Tourfic Plugin Vulnerable to Cross-Site Request Forgery
CVE-2024-8319

4.3MEDIUM

Key Information:

Vendor: Wordpress
Status: Tourfic – Ultimate Hotel Booking, Travel Booking & Apartment Booking WordPress Plugin | WooCommerce Booking
Vendor: CVE Published:; 30 August 2024

Summary

The Tourfic plugin for WordPress has a vulnerability that exposes the system to Cross-Site Request Forgery (CSRF) attacks. This issue arises from an absence or faulty implementation of nonce validation across multiple functions, including those that manage order status, visitor details, and check-in/out operations. As a consequence, unauthenticated attackers may exploit this vulnerability to forge requests, thereby executing actions that should require authentication. This includes the ability to resend order status emails, alter visitor or order information, edit check-in and check-out data, change order statuses, perform bulk updates, and delete specific data fields. The flaw underscores the importance of proper nonce validation to ensure that actions are performed by legitimate users.

Affected Version(s)

Tourfic – Ultimate Hotel Booking, Travel Booking & Apartment Booking WordPress Plugin | WooCommerce Booking * <= 2.11.20

References

https://www.wordfence.com/threat-intel/vulnerabilities/id...

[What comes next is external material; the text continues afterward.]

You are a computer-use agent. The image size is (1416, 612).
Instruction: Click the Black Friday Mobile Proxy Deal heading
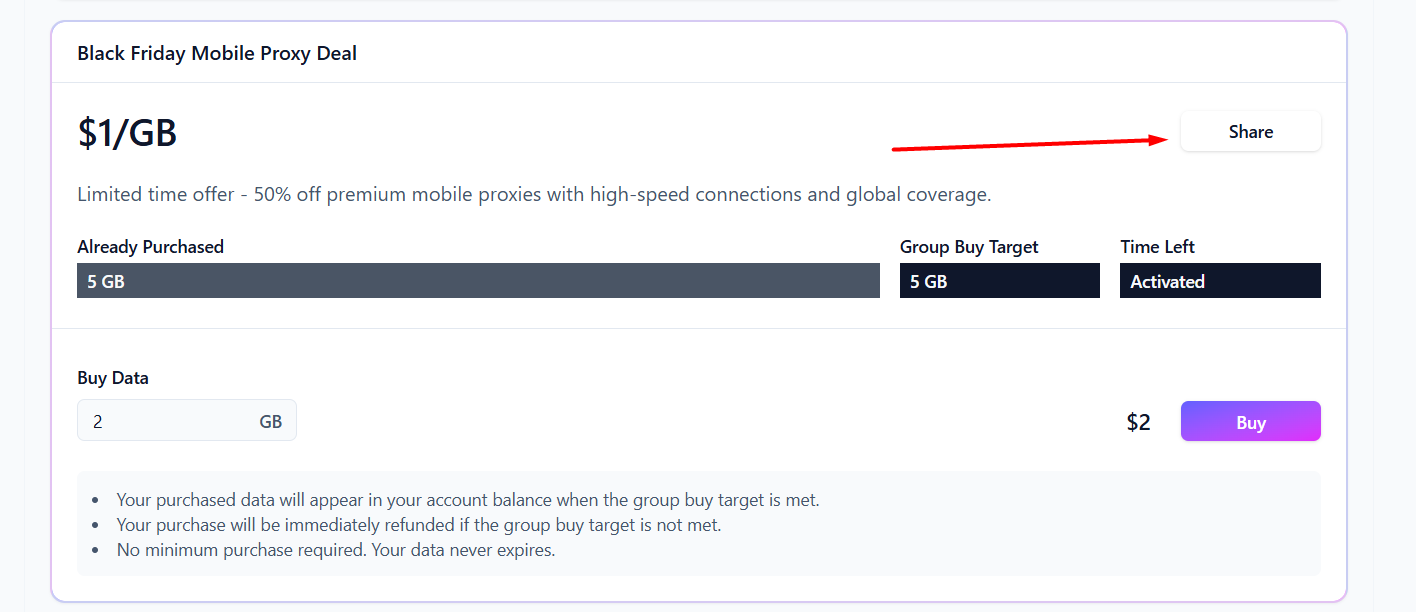[217, 53]
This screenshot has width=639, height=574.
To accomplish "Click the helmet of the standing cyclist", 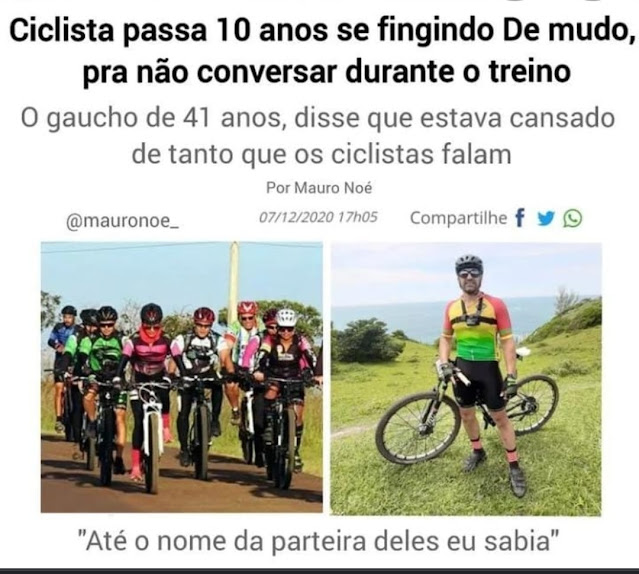I will (469, 264).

https://plugins.trac.wordpress.org/changeset/3054266/tourfic

CVSS V3.1

Score:

4.3

Severity:

MEDIUM

Confidentiality:

None

Integrity:

Low

Availability:

None

Attack Vector:

Network

Attack Complexity:

Low

Privileges Required:

None

User Interaction:

Required

Scope:

Unchanged

Timeline

Vulnerability published
Aug 30, 2024
Vulnerability Reserved
Aug 29, 2024